O meu irmão e eu estávamos sentados bastante acima na bancada e, à nossa volta, era como se tivéssemos ido a um concerto de gospel numa igreja negra, com toda a gente - senhoras negras bem vestidas, adolescentes, crianças - a gritar: "Solta-te, Michael!"; "Mostra-nos do que és capaz!"; "Vá, Michael, vá!" Lembro-me que ele cantou todos os êxitos do grupo mais uma nova canção, "Going back to Indiana", a qual ele explicou à assistência que havia sido escrita para um programa especial de televisão, que tinham acabado de fazer, sobre o seu regresso à cidade natal, Gary, no Indiana. A canção ficava no ouvido e eu quis ver o programa de televisão, mas suponho que foi para o ar enquanto eu andava em viagem nesse Verão e não o apanhei. E nunca mais voltei a ver Michael actuar ao vivo. Menos de dois anos depois, a voz dele mudou e as suas primeiras tentativas musicais como jovem adulto pareceram patéticas, sobretudo "Ben". Então, saiu "Thriller", em 1982, quando Michael tinha 24 anos, e era evidente que Michael se tinha reencontrado de novo. E a dançar melhor do que nunca. Fiquei feliz por ele - parecia ter feito o quase impossível e ter deixado a sua vida de criança vedeta para trás. Estava obviamente a evoluir para maiores ambições artísticas.

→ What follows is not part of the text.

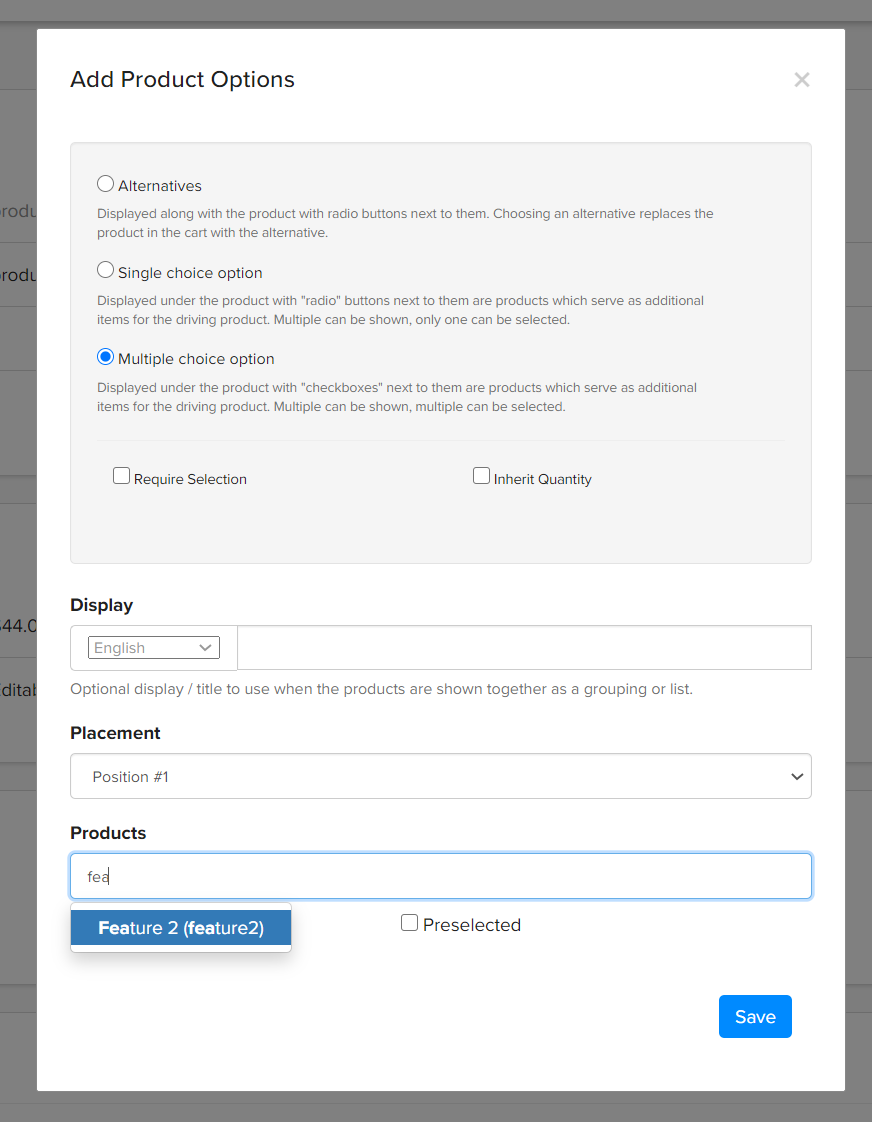This screenshot has height=1122, width=872.
Task: Focus the Display title text field
Action: 524,648
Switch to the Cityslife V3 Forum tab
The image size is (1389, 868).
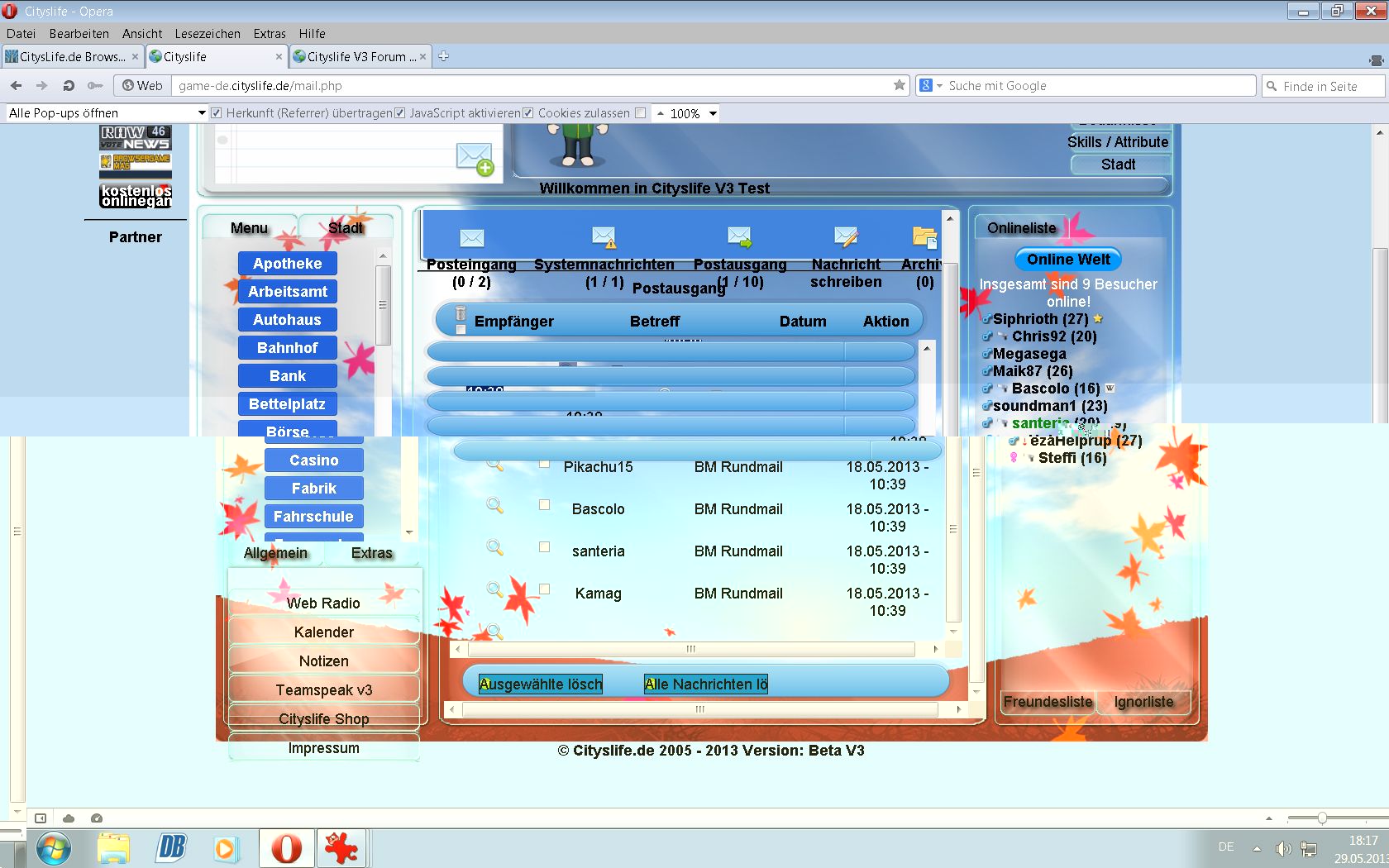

Depois, veio o longo declínio - as cirurgias estéticas, batalhas legais, dedicação arrepiante a crianças e falsas amizades com estrelas de Hollywood. Perdi todo o interesse por ele e pela sua música. Por isso, foi uma surpresa dar comigo tão triste com a sua morte. Que vida louca que ele teve, e como parecia frequentemente tão perdido e inautêntico. Durante estes últimos dias, sempre que via um clip dele na televisão, como ele era nos anos mais recentes, é difícil acreditar que era a mesma pessoa que o rapazinho de expressão doce, dinâmico e com um talento ímpar que eu vi em St. Louis em 1971. Mas era. E esse miúdo tinha sido belo.